PROBLEM
Output the lines exactly as they appear, from the line containing "Click the ad info icon" down through the line containing "[x=30, y=275]", including both. Leave the pictures out of your answer.

Word and element locating data:
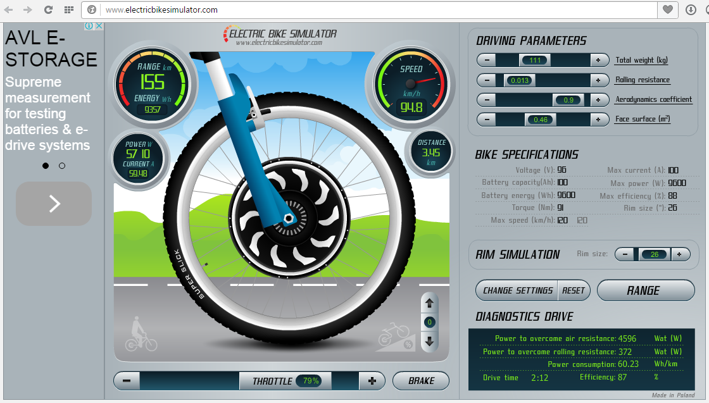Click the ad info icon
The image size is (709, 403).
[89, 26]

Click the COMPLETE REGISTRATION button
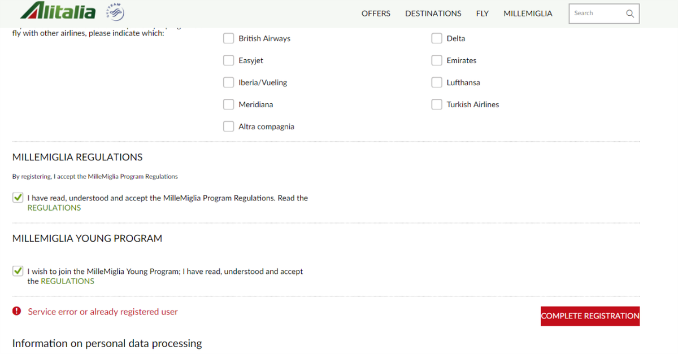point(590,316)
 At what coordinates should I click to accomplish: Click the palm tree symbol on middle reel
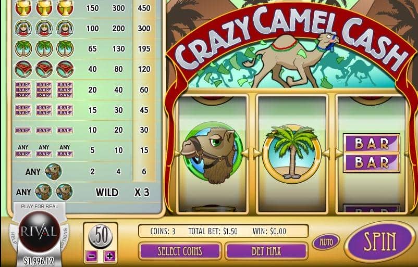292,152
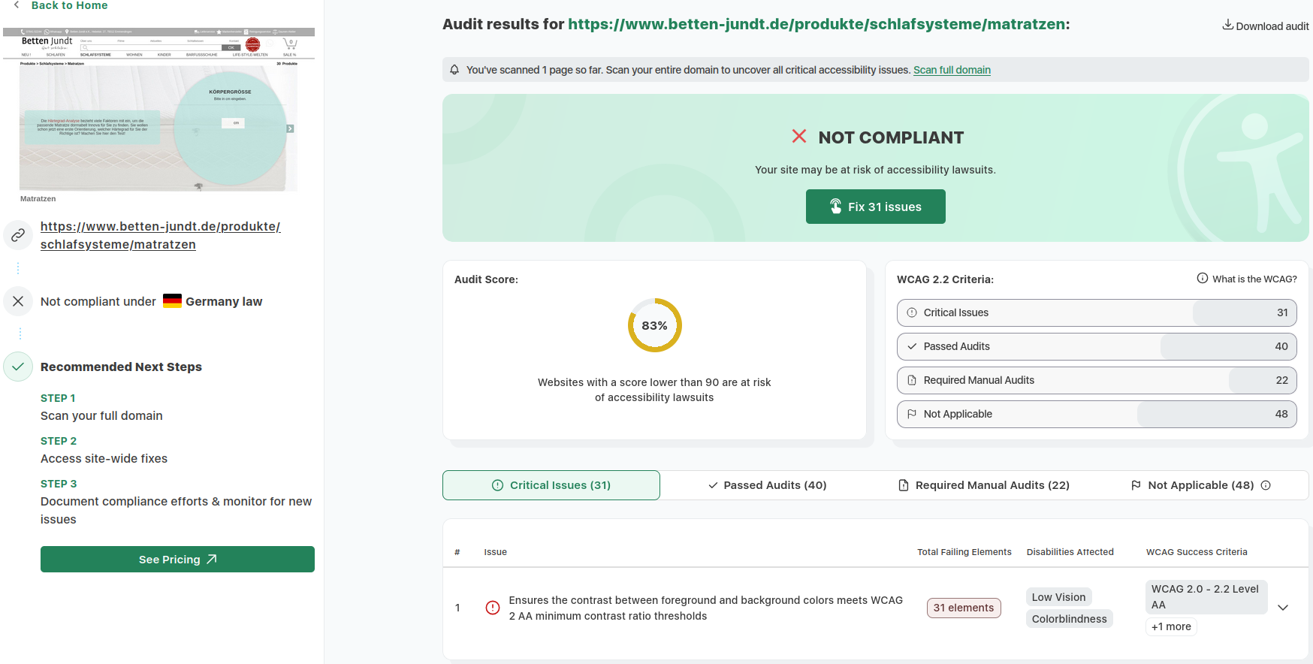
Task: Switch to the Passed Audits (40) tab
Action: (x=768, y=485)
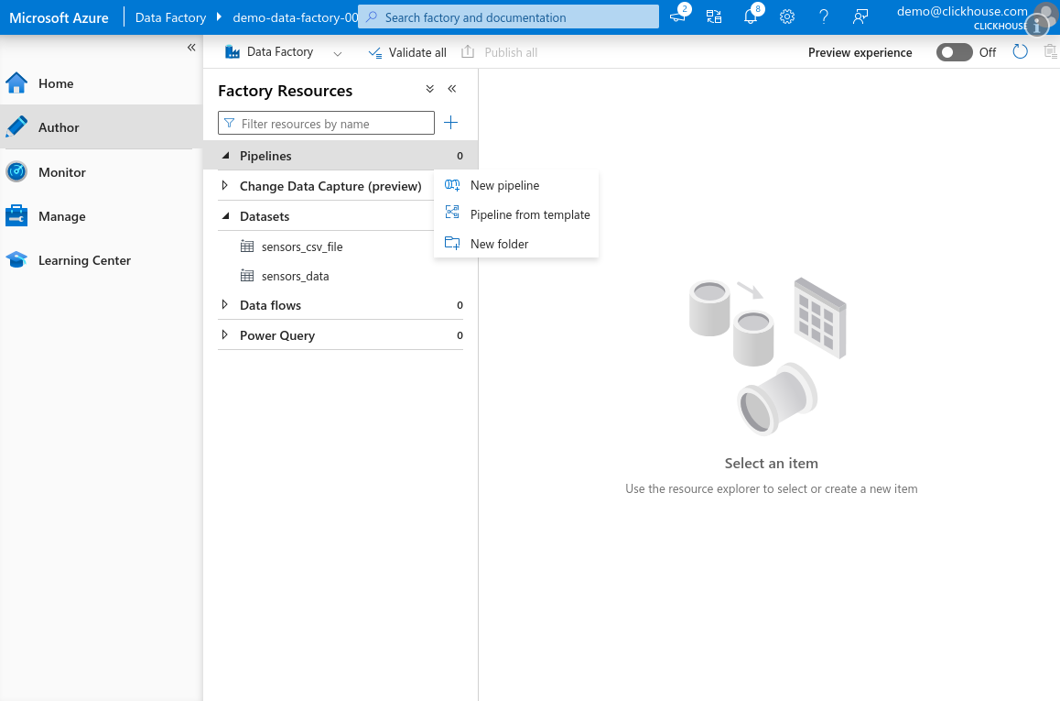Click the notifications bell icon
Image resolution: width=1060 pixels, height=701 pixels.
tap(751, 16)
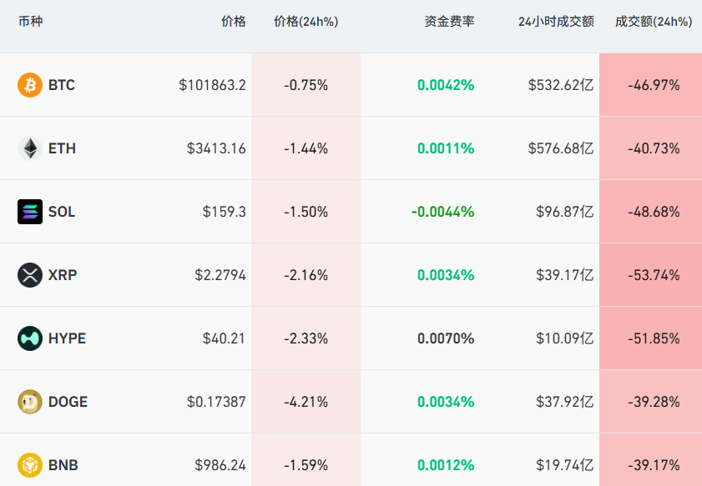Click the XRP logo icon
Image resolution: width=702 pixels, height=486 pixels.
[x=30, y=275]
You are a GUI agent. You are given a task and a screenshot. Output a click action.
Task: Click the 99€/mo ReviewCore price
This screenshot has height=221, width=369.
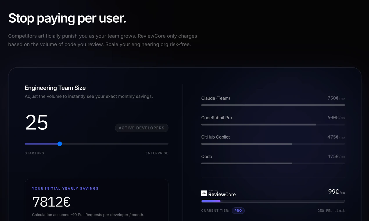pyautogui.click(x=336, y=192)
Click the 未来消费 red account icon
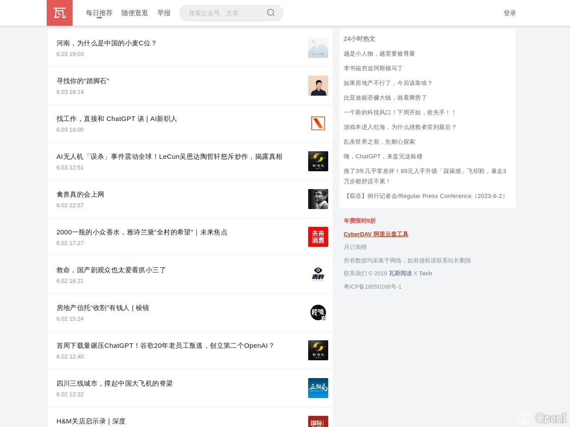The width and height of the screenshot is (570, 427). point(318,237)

* * *

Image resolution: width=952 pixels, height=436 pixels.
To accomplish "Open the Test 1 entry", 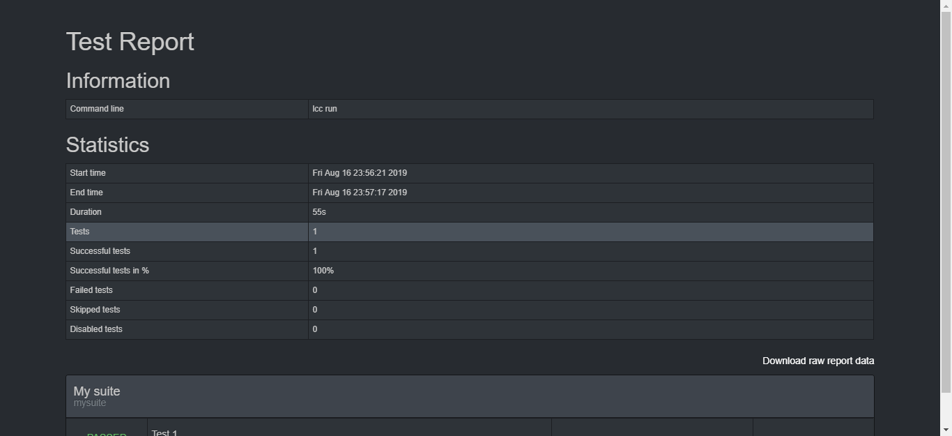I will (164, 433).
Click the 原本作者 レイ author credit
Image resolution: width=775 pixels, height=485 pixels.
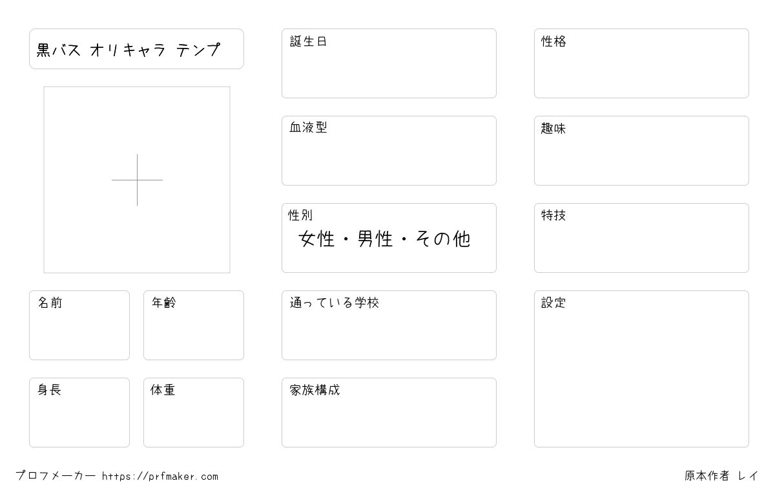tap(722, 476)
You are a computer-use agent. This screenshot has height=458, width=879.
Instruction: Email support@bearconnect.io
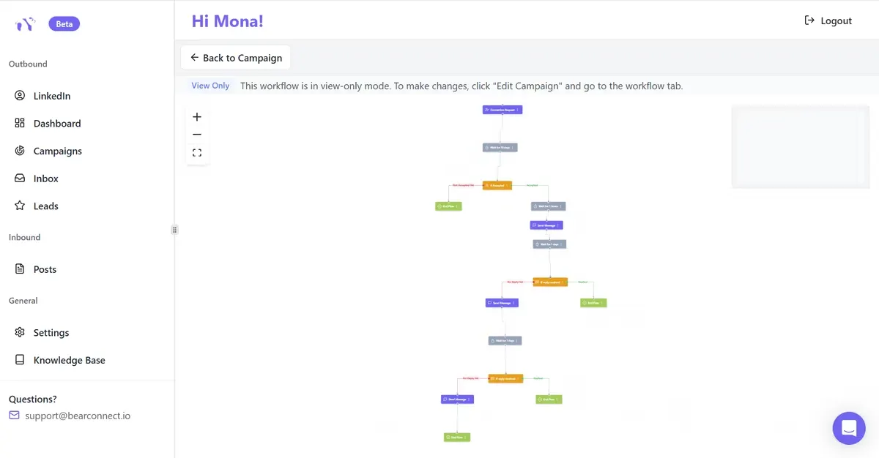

WRITTEN RESPONSE
Click the ad info icon
The image size is (709, 403).
[89, 26]

Click the COMPLETE REGISTRATION button
point(590,316)
 At what coordinates should I click to accomplish: Click the palm tree symbol on middle reel
292,152
Task: Switch to the Passed Audits (40) tab
Action: (x=768, y=485)
Click the notifications bell icon
Image resolution: width=1060 pixels, height=701 pixels.
tap(751, 16)
Click the XRP logo icon
Image resolution: width=702 pixels, height=486 pixels.
[x=30, y=275]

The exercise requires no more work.